When the pension asset allocation changes which of the following is least likely to occur?
A) The equity beta will change while the total value of firm assets remains constant. B) The higher the investment in bonds in the pension assets the more debt the firm will need to issue to maintain the same overall level of risk in the firm’s capital structure. C) The total value of liabilities and equity stays the same even though the amount of equity capital changes.
When the pension asset allocation changes which of the following is least likely to occur?

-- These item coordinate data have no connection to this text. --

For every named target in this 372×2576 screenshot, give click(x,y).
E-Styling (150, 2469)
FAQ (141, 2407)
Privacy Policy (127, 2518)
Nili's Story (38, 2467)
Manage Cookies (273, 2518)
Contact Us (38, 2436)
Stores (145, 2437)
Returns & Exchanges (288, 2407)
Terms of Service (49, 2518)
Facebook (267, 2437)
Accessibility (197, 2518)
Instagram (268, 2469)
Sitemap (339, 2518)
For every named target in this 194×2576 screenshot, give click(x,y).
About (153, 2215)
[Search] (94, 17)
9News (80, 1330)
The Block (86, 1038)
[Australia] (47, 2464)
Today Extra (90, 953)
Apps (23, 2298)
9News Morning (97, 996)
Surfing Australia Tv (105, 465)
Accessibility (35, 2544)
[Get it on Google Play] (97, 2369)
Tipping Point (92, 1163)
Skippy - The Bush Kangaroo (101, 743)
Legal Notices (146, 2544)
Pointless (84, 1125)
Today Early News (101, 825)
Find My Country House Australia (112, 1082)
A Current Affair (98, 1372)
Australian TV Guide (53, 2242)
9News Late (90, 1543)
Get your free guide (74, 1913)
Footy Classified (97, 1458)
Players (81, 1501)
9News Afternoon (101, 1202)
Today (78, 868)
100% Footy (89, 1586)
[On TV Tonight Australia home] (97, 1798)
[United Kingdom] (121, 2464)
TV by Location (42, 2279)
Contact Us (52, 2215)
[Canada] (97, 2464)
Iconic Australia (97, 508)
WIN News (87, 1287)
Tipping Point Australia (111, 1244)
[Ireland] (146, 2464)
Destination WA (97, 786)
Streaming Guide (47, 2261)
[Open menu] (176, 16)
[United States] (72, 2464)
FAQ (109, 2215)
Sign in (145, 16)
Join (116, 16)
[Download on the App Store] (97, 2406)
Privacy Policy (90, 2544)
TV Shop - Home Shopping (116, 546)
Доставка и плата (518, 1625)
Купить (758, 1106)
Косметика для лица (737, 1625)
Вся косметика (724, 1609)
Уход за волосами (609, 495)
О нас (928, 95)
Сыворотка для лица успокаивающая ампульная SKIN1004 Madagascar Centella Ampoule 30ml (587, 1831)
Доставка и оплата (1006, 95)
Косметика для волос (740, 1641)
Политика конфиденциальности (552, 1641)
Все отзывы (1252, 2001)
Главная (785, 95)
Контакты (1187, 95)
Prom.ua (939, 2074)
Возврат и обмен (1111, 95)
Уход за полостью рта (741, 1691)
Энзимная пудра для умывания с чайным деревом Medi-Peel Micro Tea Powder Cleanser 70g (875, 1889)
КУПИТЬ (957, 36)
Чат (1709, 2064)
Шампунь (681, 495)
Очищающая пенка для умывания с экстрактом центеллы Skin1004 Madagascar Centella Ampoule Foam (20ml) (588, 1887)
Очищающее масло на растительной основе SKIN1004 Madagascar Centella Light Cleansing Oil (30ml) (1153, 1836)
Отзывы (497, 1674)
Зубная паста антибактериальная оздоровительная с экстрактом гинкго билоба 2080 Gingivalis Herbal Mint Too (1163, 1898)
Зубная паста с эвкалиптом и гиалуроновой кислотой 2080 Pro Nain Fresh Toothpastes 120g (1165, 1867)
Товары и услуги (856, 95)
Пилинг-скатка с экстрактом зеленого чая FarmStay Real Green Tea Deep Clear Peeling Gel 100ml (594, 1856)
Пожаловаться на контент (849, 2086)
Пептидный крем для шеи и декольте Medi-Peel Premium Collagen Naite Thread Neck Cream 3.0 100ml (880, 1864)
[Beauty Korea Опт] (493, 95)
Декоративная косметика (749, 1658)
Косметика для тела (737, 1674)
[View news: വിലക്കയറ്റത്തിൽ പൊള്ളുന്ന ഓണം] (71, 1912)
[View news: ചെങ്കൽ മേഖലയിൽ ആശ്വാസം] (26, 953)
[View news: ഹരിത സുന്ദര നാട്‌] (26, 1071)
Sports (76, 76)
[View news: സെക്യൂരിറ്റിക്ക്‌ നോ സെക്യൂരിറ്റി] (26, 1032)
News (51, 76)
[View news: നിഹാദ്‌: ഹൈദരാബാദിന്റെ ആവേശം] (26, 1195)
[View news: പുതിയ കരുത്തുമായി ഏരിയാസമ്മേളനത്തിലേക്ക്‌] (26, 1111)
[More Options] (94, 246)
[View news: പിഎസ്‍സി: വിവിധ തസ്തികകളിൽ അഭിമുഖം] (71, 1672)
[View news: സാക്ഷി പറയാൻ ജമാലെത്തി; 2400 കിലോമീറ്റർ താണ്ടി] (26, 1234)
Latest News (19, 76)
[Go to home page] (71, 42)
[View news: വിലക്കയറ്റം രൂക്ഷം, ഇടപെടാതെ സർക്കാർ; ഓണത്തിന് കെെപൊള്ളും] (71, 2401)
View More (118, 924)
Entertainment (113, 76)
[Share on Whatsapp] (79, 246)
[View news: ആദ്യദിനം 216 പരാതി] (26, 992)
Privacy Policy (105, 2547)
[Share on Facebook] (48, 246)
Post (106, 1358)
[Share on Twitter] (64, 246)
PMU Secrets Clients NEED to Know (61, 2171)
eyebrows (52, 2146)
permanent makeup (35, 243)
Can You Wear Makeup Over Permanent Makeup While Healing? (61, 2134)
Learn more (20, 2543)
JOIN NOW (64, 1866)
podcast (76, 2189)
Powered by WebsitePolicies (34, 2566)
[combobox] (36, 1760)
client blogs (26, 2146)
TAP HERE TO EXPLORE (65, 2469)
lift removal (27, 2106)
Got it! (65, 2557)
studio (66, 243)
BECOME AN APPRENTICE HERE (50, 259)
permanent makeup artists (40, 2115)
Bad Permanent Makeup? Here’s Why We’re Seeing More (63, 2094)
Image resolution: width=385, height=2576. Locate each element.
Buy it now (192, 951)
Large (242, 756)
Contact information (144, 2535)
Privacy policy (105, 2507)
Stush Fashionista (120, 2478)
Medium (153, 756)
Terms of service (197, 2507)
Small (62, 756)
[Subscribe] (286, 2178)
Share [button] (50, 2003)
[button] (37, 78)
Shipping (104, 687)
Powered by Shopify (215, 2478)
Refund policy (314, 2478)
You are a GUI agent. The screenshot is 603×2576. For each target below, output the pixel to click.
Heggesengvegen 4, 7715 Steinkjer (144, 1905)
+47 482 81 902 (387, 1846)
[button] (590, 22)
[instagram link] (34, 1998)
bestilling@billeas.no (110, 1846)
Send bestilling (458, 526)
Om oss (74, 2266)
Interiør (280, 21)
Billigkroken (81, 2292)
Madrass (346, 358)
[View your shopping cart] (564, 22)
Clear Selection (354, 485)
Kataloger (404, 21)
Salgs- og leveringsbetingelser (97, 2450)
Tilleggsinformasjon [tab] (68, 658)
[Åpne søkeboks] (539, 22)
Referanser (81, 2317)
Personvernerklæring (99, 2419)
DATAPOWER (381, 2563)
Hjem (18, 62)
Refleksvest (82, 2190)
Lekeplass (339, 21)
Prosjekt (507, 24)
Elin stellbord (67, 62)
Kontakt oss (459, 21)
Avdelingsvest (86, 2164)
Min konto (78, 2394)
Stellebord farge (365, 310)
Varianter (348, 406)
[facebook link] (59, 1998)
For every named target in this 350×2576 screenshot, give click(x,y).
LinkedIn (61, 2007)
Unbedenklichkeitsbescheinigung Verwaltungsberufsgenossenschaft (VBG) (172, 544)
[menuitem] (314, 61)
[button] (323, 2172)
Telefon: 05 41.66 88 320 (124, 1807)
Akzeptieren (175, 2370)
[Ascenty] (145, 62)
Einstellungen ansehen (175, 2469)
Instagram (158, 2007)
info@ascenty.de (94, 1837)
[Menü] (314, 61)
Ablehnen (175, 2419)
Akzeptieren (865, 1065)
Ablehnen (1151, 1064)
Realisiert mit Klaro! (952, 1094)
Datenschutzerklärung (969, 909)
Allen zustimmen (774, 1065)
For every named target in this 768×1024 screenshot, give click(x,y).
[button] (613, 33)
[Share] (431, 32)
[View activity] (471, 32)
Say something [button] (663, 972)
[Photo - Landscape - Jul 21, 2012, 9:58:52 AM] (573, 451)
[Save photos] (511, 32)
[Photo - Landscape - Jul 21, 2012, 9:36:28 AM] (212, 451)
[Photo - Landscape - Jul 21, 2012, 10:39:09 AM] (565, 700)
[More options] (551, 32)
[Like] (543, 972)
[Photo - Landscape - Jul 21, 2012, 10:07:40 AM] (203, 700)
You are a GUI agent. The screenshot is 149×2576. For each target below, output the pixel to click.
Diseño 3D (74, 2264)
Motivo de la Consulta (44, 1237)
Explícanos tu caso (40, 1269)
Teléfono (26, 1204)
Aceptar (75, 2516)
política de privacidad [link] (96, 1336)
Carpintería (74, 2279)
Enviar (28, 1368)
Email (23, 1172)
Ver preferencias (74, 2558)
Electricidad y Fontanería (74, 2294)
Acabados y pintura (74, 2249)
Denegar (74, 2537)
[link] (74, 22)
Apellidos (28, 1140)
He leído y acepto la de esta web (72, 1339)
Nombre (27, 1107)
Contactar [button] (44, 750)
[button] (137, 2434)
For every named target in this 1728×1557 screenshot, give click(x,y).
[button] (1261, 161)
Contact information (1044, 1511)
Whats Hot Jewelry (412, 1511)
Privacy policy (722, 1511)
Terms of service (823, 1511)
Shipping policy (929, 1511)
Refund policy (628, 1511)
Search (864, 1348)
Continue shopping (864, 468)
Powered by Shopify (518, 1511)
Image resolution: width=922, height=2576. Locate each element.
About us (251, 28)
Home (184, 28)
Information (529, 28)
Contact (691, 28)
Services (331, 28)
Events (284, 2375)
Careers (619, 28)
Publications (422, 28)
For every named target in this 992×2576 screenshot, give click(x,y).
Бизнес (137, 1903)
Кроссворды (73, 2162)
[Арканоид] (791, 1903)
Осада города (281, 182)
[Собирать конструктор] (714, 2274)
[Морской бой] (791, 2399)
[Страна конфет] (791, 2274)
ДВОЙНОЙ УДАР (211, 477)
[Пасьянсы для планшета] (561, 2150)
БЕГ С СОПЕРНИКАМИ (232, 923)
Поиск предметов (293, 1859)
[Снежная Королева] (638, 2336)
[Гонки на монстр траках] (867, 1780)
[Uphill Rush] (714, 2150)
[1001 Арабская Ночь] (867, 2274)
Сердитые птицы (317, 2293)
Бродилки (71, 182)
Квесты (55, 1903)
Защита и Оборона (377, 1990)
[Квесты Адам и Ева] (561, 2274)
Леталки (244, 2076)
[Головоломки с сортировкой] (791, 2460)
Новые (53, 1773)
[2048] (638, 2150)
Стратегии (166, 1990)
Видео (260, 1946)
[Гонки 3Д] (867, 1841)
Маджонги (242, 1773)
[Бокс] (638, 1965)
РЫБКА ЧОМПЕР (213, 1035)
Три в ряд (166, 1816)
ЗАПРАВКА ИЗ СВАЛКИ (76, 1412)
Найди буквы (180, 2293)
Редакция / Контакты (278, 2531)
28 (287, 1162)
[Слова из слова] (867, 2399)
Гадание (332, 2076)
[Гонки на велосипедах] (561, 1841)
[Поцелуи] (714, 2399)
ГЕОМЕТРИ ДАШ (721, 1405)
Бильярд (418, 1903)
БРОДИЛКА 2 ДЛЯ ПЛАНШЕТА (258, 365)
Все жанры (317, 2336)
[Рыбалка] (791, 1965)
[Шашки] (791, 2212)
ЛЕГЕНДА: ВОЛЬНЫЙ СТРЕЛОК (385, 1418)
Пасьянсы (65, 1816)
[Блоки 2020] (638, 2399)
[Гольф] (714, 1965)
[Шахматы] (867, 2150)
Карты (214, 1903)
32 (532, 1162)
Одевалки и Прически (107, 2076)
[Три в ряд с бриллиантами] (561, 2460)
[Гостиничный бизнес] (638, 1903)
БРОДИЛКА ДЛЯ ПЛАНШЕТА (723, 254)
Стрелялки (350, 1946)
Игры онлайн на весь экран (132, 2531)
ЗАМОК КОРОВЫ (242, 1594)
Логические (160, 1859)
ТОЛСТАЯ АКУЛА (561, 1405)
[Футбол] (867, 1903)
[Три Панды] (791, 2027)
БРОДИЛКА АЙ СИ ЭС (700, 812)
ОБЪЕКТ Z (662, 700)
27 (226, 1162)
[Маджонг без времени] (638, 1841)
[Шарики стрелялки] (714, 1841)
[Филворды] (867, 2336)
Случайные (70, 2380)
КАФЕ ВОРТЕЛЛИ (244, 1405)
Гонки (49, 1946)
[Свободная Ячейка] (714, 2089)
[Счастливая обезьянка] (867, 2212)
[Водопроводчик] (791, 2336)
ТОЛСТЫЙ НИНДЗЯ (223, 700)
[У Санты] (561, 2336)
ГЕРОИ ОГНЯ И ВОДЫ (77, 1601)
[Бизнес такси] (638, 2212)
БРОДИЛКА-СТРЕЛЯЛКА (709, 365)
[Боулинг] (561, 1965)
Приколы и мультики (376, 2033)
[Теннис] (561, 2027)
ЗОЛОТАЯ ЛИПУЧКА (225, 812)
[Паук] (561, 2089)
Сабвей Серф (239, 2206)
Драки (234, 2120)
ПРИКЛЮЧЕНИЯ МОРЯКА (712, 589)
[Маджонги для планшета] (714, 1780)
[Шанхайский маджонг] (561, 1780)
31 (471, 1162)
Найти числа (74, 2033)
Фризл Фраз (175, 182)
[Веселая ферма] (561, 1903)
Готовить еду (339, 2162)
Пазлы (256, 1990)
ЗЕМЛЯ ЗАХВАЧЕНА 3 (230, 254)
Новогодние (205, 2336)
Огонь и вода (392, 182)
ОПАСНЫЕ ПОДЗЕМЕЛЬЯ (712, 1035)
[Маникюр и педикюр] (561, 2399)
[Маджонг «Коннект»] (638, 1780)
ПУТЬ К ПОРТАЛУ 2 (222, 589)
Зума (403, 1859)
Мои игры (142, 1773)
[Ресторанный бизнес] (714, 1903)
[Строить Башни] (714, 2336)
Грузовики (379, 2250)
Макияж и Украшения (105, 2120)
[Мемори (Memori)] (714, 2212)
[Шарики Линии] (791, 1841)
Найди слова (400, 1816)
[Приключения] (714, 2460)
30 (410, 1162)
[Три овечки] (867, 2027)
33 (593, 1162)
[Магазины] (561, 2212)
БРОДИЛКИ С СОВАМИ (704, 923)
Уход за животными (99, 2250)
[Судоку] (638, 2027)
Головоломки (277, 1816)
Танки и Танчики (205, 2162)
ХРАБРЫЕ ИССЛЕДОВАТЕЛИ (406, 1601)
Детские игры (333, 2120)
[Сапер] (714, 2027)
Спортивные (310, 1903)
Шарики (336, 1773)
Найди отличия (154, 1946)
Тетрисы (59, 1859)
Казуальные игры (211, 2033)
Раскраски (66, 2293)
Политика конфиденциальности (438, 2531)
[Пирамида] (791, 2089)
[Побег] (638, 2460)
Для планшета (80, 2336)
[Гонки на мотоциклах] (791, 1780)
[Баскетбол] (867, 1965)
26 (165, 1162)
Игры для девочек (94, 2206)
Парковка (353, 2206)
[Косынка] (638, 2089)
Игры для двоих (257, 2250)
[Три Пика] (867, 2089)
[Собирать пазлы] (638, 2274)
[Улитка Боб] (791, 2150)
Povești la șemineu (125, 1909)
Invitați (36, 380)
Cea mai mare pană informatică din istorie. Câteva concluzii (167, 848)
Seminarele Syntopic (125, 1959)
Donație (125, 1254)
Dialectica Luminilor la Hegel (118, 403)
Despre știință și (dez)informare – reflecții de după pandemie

A) The equity beta will change while the total value of firm assets remains constant.
Yes
B) The higher the investment in bonds in the pension assets the more debt the firm will need to issue to maintain the same overall level of risk in the firm’s capital structure.
Invst. in Bonds increases----BETA (a,p) decreases—BETA (a,t) decreases—to continue using the same WACC----company needs to issue debt & decrease equity…
yes
C) The total value of liabilities and equity stays the same even though the amount of equity capital changes.
The firm’s equity beta remains the same as the asset allocation in the pension assets changes but the total asset beta, equity capital, debt financing, and debt-to-equity ratio will all change. As the percentage of pension assets invested in equities increases the total asset beta will increase and to maintain the same equity beta the level of risk in the firm’s capital structure must decrease, thus the firm must issue more equity and reduce the amount of debt financing hence the debt-to-equity ratio will decrease.
if there’s a higher invst in bonds in the assets, then we know something needs to be done to match the additional risk exposure (duration…etc)…, so option B should be correct.
if asset allocation changes and becomes more risky, won’t the equity beta also change to reflect a more risky portfolio?
if asset allocation changes, then total value of liabilities and equity will stay the same…, so option C should be the right answer. No?
If all you’re doing is just change allocation, then total assets should stay the same, and both liability and equity should remain the same. No?
The question says which is the least likely to occur. Option C should be the least likely to occur because the amount of equity capital should not change.
if equity beta increases, then risk on left side of balance sheet increases
in order to “offset” this increase in risk, you must lower risk somewhere on the right side of the balance sheet
in order to reduce risk on right side, you must lower your D/E ratio, and you do this by reducing the ratio, which is by increasing equity (the denominator goes up, so the D/E ratio goes down), and/or by decreasing debt (which makes numerator decrease, so D/E goes down) which results in less risk on right side of balance sheet
so, you have more risk on left side, less risk on right side = no change in total risk
ok so, let’s assume the pension asset allocation changed by allocating more to bonds.
now, you have to match risk exposure in the capital structure - so option B will occur.
now, we know the total value of firm remains the same, but reallocation must be done to match risk of assets…, so equity capital and liability will change without affecting total value. - so option C will occur.
now, since asset allocation has changed, asset risk will also change. Couple this with option B will affect the risk of the equity. This should result in changes in the equity beta even though total value of firm remains the same. - so option A will occur. No?
equity capital is the shareholder capital , in other words their contributions and net earnings after paying debt , cost of operations and taxes , depreciation , and other costs.
To maintain the same equity beta after decreasing the percentage of pension assets invested in equities a firm would need to:
A) increase the amount of risk in its capital structure by using more equity capital. B) increase the amount of risk in its capital structure by using more debt financing. C) decrease the amount of risk in its capital structure by using less equity capital.
I hope this case will help us clear the issue of dif btw beta and risk…also thanks Jana
Which of the following statements regarding the relationship between a domestic currency value and interest rates is most accurate?
A) An increase in short-term interest rates may increase or decrease the value of the domestic currency. B) An increase in short-term interest rates decreases the value of the domestic currency. C) An increase in short-term interest rates increases the value of the domestic currency.